* DO THIS *
Reproduce every line of the data below without altering a single character.

* RAW DATA *
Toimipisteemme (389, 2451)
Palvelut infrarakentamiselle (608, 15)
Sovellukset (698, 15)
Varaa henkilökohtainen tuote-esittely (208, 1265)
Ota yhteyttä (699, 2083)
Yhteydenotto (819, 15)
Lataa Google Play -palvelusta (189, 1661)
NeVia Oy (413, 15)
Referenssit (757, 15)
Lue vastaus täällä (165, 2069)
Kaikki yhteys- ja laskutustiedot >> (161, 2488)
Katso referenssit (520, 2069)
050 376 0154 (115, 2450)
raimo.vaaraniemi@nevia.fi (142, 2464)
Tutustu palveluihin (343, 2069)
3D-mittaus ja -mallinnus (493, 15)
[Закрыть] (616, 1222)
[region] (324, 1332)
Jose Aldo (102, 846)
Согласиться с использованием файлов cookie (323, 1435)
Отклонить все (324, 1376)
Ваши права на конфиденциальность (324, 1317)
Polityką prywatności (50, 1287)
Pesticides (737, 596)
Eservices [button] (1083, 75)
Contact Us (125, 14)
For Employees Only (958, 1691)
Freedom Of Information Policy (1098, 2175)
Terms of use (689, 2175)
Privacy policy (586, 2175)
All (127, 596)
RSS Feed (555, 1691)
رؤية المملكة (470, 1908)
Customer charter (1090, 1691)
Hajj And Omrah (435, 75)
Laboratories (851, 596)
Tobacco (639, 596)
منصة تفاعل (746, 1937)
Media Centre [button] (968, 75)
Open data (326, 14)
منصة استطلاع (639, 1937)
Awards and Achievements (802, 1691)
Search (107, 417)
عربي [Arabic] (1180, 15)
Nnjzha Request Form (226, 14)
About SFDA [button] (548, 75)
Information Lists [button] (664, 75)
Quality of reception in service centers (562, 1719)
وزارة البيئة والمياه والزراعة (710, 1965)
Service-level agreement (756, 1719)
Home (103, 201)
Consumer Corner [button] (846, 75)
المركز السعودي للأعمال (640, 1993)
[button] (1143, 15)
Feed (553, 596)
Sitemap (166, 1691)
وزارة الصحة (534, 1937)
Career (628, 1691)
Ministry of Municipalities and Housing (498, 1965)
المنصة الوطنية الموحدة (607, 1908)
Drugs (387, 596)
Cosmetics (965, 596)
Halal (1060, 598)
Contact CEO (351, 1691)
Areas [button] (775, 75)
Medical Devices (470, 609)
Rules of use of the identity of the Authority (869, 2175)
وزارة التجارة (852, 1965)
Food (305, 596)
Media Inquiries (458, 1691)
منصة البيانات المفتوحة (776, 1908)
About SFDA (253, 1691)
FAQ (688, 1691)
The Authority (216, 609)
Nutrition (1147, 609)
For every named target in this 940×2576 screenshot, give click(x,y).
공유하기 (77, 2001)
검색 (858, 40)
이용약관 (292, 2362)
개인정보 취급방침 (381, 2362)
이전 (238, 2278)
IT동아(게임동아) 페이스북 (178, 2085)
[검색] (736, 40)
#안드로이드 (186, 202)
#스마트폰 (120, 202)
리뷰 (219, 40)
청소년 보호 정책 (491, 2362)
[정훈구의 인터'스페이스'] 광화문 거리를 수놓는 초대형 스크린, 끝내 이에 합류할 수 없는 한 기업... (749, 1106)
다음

* TASK ANSWER *
Toimipisteemme (389, 2451)
Palvelut infrarakentamiselle (608, 15)
Sovellukset (698, 15)
Varaa henkilökohtainen tuote-esittely (208, 1265)
Ota yhteyttä (699, 2083)
Yhteydenotto (819, 15)
Lataa Google Play -palvelusta (189, 1661)
NeVia Oy (413, 15)
Referenssit (757, 15)
Lue vastaus täällä (165, 2069)
Kaikki yhteys- ja laskutustiedot >> (161, 2488)
Katso referenssit (520, 2069)
050 376 0154 (115, 2450)
raimo.vaaraniemi@nevia.fi (142, 2464)
Tutustu palveluihin (343, 2069)
3D-mittaus ja -mallinnus (493, 15)
[Закрыть] (616, 1222)
[region] (324, 1332)
Jose Aldo (102, 846)
Согласиться с использованием файлов cookie (323, 1435)
Отклонить все (324, 1376)
Ваши права на конфиденциальность (324, 1317)
Polityką prywatności (50, 1287)
Pesticides (737, 596)
Eservices [button] (1083, 75)
Contact Us (125, 14)
For Employees Only (958, 1691)
Freedom Of Information Policy (1098, 2175)
Terms of use (689, 2175)
Privacy policy (586, 2175)
All (127, 596)
RSS Feed (555, 1691)
رؤية المملكة (470, 1908)
Customer charter (1090, 1691)
Hajj And Omrah (435, 75)
Laboratories (851, 596)
Tobacco (639, 596)
منصة تفاعل (746, 1937)
Media Centre [button] (968, 75)
Open data (326, 14)
منصة استطلاع (639, 1937)
Awards and Achievements (802, 1691)
Search (107, 417)
عربي [Arabic] (1180, 15)
Nnjzha Request Form (226, 14)
About SFDA [button] (548, 75)
Information Lists [button] (664, 75)
Quality of reception in service centers (562, 1719)
وزارة البيئة والمياه والزراعة (710, 1965)
Service-level agreement (756, 1719)
Home (103, 201)
Consumer Corner [button] (846, 75)
المركز السعودي للأعمال (640, 1993)
[button] (1143, 15)
Feed (553, 596)
Sitemap (166, 1691)
وزارة الصحة (534, 1937)
Career (628, 1691)
Ministry of Municipalities and Housing (498, 1965)
المنصة الوطنية الموحدة (607, 1908)
Drugs (387, 596)
Cosmetics (965, 596)
Halal (1060, 598)
Contact CEO (351, 1691)
Areas [button] (775, 75)
Medical Devices (470, 609)
Rules of use of the identity of the Authority (869, 2175)
وزارة التجارة (852, 1965)
Food (305, 596)
Media Inquiries (458, 1691)
منصة البيانات المفتوحة (776, 1908)
About SFDA (253, 1691)
FAQ (688, 1691)
The Authority (216, 609)
Nutrition (1147, 609)
For every named target in this 940×2576 screenshot, give click(x,y).
공유하기 (77, 2001)
검색 (858, 40)
이용약관 (292, 2362)
개인정보 취급방침 (381, 2362)
이전 (238, 2278)
IT동아(게임동아) 페이스북 (178, 2085)
[검색] (736, 40)
#안드로이드 (186, 202)
#스마트폰 (120, 202)
리뷰 (219, 40)
청소년 보호 정책 (491, 2362)
[정훈구의 인터'스페이스'] 광화문 거리를 수놓는 초대형 스크린, 끝내 이에 합류할 수 없는 한 기업... (749, 1106)
다음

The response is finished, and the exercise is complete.